* _TASK DIRECTIONS_: Copy the records. Keep every line exactly as it is.

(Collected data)
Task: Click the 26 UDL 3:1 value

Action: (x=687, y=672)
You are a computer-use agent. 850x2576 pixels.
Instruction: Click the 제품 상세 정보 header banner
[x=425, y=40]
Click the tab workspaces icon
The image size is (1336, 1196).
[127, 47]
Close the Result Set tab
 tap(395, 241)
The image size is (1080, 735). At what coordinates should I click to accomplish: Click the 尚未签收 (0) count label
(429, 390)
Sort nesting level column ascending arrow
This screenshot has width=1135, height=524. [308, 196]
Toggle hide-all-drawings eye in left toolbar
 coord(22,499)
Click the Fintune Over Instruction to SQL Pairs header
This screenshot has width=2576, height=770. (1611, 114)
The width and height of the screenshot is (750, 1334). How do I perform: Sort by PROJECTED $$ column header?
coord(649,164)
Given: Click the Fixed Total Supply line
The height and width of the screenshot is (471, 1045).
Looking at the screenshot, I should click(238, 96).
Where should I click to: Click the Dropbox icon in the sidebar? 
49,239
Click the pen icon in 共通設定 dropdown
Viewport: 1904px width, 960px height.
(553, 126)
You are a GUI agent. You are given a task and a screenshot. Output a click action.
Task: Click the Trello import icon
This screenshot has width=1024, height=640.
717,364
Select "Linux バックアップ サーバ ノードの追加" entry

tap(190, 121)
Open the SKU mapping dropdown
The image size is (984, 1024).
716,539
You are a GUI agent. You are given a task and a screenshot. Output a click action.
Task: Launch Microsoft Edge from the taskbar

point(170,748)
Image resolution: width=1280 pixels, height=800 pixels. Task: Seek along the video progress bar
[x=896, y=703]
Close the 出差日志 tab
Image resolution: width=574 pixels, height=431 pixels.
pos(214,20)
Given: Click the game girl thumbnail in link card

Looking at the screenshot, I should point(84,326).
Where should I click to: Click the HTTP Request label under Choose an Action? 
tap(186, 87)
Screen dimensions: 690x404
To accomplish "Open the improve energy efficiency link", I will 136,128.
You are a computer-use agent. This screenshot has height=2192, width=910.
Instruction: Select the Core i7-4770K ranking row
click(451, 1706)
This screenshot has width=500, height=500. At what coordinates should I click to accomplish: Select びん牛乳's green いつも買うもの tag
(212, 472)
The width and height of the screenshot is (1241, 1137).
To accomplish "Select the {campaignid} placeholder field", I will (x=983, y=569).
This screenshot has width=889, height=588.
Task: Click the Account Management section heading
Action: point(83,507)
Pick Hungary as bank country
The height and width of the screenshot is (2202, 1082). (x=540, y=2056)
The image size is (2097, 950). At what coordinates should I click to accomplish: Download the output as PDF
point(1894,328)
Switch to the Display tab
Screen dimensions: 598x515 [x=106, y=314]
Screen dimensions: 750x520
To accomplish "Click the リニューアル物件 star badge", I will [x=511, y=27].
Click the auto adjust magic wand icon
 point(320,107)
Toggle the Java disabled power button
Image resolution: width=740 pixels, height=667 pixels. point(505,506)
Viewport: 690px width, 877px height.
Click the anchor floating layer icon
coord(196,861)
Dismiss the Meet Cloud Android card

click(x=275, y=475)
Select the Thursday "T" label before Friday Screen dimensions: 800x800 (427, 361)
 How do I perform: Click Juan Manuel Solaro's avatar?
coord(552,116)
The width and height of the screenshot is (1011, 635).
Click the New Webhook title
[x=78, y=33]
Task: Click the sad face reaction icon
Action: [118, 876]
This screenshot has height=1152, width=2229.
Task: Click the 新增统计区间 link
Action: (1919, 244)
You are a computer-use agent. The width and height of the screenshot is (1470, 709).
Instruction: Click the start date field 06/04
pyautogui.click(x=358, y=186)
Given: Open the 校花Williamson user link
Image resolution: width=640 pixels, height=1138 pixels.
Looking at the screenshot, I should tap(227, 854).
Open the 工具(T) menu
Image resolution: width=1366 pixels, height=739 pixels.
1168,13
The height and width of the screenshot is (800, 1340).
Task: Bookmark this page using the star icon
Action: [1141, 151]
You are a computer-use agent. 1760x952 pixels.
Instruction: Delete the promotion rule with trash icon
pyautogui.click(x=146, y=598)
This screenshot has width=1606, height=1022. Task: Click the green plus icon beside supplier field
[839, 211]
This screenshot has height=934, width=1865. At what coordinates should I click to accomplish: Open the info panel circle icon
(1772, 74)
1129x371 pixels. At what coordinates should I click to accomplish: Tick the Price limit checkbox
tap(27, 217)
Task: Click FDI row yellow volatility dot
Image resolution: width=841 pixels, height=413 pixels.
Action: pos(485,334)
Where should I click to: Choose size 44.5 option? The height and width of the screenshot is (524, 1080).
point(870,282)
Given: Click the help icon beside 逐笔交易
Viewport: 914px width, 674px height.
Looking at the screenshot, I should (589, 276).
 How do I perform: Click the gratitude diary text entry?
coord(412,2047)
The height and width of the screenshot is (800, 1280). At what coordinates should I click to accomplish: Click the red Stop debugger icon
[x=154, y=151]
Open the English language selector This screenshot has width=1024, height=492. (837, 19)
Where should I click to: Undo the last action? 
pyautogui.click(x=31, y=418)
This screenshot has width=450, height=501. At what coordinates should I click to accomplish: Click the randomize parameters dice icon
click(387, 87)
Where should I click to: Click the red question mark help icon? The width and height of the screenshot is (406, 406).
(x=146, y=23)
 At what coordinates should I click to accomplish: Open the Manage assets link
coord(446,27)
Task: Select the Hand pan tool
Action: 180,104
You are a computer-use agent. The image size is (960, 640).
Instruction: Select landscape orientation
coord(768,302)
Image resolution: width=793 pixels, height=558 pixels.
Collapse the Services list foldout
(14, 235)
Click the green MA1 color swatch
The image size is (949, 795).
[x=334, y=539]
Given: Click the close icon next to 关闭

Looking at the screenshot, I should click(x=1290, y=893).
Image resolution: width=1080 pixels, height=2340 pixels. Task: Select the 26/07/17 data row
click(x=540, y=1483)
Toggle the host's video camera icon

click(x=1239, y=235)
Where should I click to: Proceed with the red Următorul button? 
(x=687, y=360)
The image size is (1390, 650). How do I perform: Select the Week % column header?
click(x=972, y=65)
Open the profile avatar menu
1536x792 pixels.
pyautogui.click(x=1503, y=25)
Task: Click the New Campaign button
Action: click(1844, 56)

* _ANSWER BELOW_:
Task: Click the 26 UDL 3:1 value

Action: (x=687, y=672)
You are a computer-use agent. 850x2576 pixels.
Instruction: Click the 제품 상세 정보 header banner
[x=425, y=40]
Click the tab workspaces icon
The image size is (1336, 1196).
[127, 47]
Close the Result Set tab
 tap(395, 241)
The image size is (1080, 735). At what coordinates should I click to accomplish: Click the 尚未签收 (0) count label
(429, 390)
Sort nesting level column ascending arrow
This screenshot has width=1135, height=524. [308, 196]
Toggle hide-all-drawings eye in left toolbar
 coord(22,499)
Click the Fintune Over Instruction to SQL Pairs header
This screenshot has width=2576, height=770. (1611, 114)
The width and height of the screenshot is (750, 1334). How do I perform: Sort by PROJECTED $$ column header?
coord(649,164)
Given: Click the Fixed Total Supply line
The height and width of the screenshot is (471, 1045).
Looking at the screenshot, I should click(238, 96).
Where should I click to: Click the Dropbox icon in the sidebar? 
49,239
Click the pen icon in 共通設定 dropdown
Viewport: 1904px width, 960px height.
(553, 126)
You are a GUI agent. You are given a task and a screenshot. Output a click action.
Task: Click the Trello import icon
This screenshot has width=1024, height=640.
717,364
Select "Linux バックアップ サーバ ノードの追加" entry

tap(190, 121)
Open the SKU mapping dropdown
The image size is (984, 1024).
716,539
You are a GUI agent. You are given a task and a screenshot. Output a click action.
Task: Launch Microsoft Edge from the taskbar

point(170,748)
Image resolution: width=1280 pixels, height=800 pixels. Task: Seek along the video progress bar
[x=896, y=703]
Close the 出差日志 tab
Image resolution: width=574 pixels, height=431 pixels.
pos(214,20)
Given: Click the game girl thumbnail in link card

Looking at the screenshot, I should point(84,326).
Where should I click to: Click the HTTP Request label under Choose an Action? 
tap(186, 87)
Screen dimensions: 690x404
To accomplish "Open the improve energy efficiency link", I will 136,128.
You are a computer-use agent. This screenshot has height=2192, width=910.
Instruction: Select the Core i7-4770K ranking row
click(451, 1706)
This screenshot has width=500, height=500. At what coordinates should I click to accomplish: Select びん牛乳's green いつも買うもの tag
(212, 472)
The width and height of the screenshot is (1241, 1137).
To accomplish "Select the {campaignid} placeholder field", I will (x=983, y=569).
This screenshot has width=889, height=588.
Task: Click the Account Management section heading
Action: point(83,507)
Pick Hungary as bank country
The height and width of the screenshot is (2202, 1082). (x=540, y=2056)
The image size is (2097, 950). At what coordinates should I click to accomplish: Download the output as PDF
point(1894,328)
Switch to the Display tab
Screen dimensions: 598x515 [x=106, y=314]
Screen dimensions: 750x520
To accomplish "Click the リニューアル物件 star badge", I will [x=511, y=27].
Click the auto adjust magic wand icon
 point(320,107)
Toggle the Java disabled power button
Image resolution: width=740 pixels, height=667 pixels. point(505,506)
Viewport: 690px width, 877px height.
Click the anchor floating layer icon
coord(196,861)
Dismiss the Meet Cloud Android card

click(x=275, y=475)
Select the Thursday "T" label before Friday Screen dimensions: 800x800 (427, 361)
 How do I perform: Click Juan Manuel Solaro's avatar?
coord(552,116)
The width and height of the screenshot is (1011, 635).
Click the New Webhook title
[x=78, y=33]
Task: Click the sad face reaction icon
Action: [118, 876]
This screenshot has height=1152, width=2229.
Task: Click the 新增统计区间 link
Action: (1919, 244)
You are a computer-use agent. The width and height of the screenshot is (1470, 709).
Instruction: Click the start date field 06/04
pyautogui.click(x=358, y=186)
Given: Open the 校花Williamson user link
Image resolution: width=640 pixels, height=1138 pixels.
Looking at the screenshot, I should tap(227, 854).
Open the 工具(T) menu
Image resolution: width=1366 pixels, height=739 pixels.
1168,13
The height and width of the screenshot is (800, 1340).
Task: Bookmark this page using the star icon
Action: [1141, 151]
You are a computer-use agent. 1760x952 pixels.
Instruction: Delete the promotion rule with trash icon
pyautogui.click(x=146, y=598)
This screenshot has width=1606, height=1022. Task: Click the green plus icon beside supplier field
[839, 211]
This screenshot has height=934, width=1865. At what coordinates should I click to accomplish: Open the info panel circle icon
(1772, 74)
1129x371 pixels. At what coordinates should I click to accomplish: Tick the Price limit checkbox
tap(27, 217)
Task: Click FDI row yellow volatility dot
Image resolution: width=841 pixels, height=413 pixels.
Action: pos(485,334)
Where should I click to: Choose size 44.5 option? The height and width of the screenshot is (524, 1080).
point(870,282)
Given: Click the help icon beside 逐笔交易
Viewport: 914px width, 674px height.
Looking at the screenshot, I should (589, 276).
 How do I perform: Click the gratitude diary text entry?
coord(412,2047)
The height and width of the screenshot is (800, 1280). At what coordinates should I click to accomplish: Click the red Stop debugger icon
[x=154, y=151]
Open the English language selector This screenshot has width=1024, height=492. (837, 19)
Where should I click to: Undo the last action? 
pyautogui.click(x=31, y=418)
This screenshot has width=450, height=501. At what coordinates should I click to accomplish: Click the randomize parameters dice icon
click(387, 87)
Where should I click to: Click the red question mark help icon? The width and height of the screenshot is (406, 406).
(x=146, y=23)
 At what coordinates should I click to accomplish: Open the Manage assets link
coord(446,27)
Task: Select the Hand pan tool
Action: 180,104
You are a computer-use agent. The image size is (960, 640).
Instruction: Select landscape orientation
coord(768,302)
Image resolution: width=793 pixels, height=558 pixels.
Collapse the Services list foldout
(14, 235)
Click the green MA1 color swatch
The image size is (949, 795).
[x=334, y=539]
Given: Click the close icon next to 关闭

Looking at the screenshot, I should click(x=1290, y=893).
Image resolution: width=1080 pixels, height=2340 pixels. Task: Select the 26/07/17 data row
click(x=540, y=1483)
Toggle the host's video camera icon

click(x=1239, y=235)
Where should I click to: Proceed with the red Următorul button? 
(x=687, y=360)
The image size is (1390, 650). How do I perform: Select the Week % column header?
click(x=972, y=65)
Open the profile avatar menu
1536x792 pixels.
pyautogui.click(x=1503, y=25)
Task: Click the New Campaign button
Action: click(1844, 56)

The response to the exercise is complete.